Centimeter-accurate vehicle navigation in urban environments with a tightly integrated PPP-RTK/MEMS/vision system

Emerging applications like autonomous cars and unmanned aerial vehicles demand accurate, continuous and reliable positioning. The PPP-RTK technique, which could provide a rapid centimeter-accurate positioning service using a single GNSS receiver, has been recognized as a promising tool for mass-market and automotive applications. Nevertheless, the positioning performance of PPP-RTK degrades in urban environments because of the frequent signal deteriorating and blocking. Inertial navigation system (INS) is commonly integrated with GNSS to improve the continuity, accuracy and reliability of precise positioning as it has several advantages of all-environment operability and high temporal resolution, but it is limited by rapid error accumulation in long-term operation, especially when a microelectromechanical system inertial measurement unit (MEMS-IMU) is employed.
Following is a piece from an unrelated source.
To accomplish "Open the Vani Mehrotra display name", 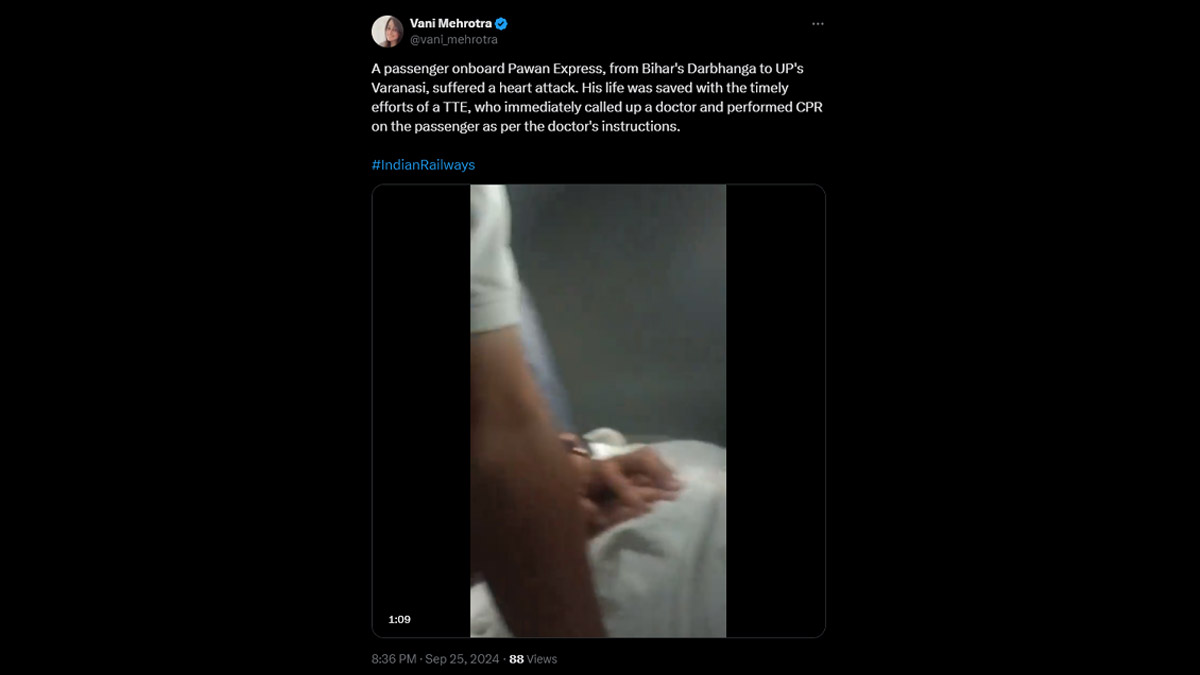I will pyautogui.click(x=451, y=24).
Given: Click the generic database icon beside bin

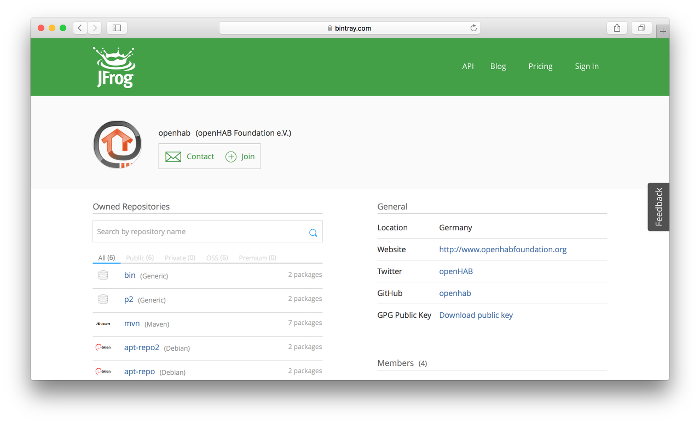Looking at the screenshot, I should click(103, 275).
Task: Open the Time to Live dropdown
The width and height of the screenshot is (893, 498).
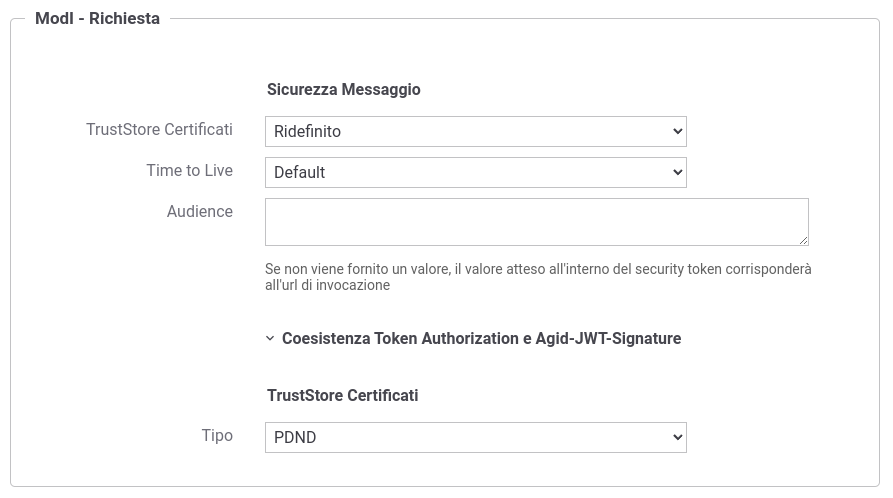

Fortunately, the camera, another low-cost sensor, which provides rich information about the surrounding environment, is expected to improve the navigation performance further. This contribution develops a tightly integrated PPP-RTK/MEMS/vision model to achieve continuous and accurate positioning in urban environments. The raw data of MEMS-IMU and a stereo camera, as well as the high-precision GNSS phase measurements, are fused based on a multistate constraint Kalman filter to fully exploit the complementary properties from heterogeneous sensors. On this basis, a fast ambiguity resolution is achievable with the augmentation of the high-precision INS/vision information and the precise atmospheric corrections. The proposed integrated system is validated by several vehicle experiments conducted in urban areas. Results indicate that a centimeter-level accuracy of 4.1, 2.2 and 7.3 cm in the east, north and up components, respectively, and a high fixing percentage of 96.8% can be achieved for PPP-RTK/MEMS/vision in an urban environment, which exhibits comparable performance with respect to the tight integration of PPP-RTK and a tactical IMU. Besides, ambiguity refixing can be implemented instantaneously for the integrated system when going under three consecutive overpasses in 25 s.

Automated summary

This paper introduces a tightly integrated PPP-RTK/MEMS/vision model for continuous and accurate positioning in urban environments. By fusing the raw data of MEMS-IMU and a stereo camera, as well as high-precision GNSS phase measurements, using a multistate constraint Kalman filter, the complementary properties of heterogeneous sensors are fully exploited. Vehicle experiments in urban areas validate that the integrated system can achieve high-precision positioning.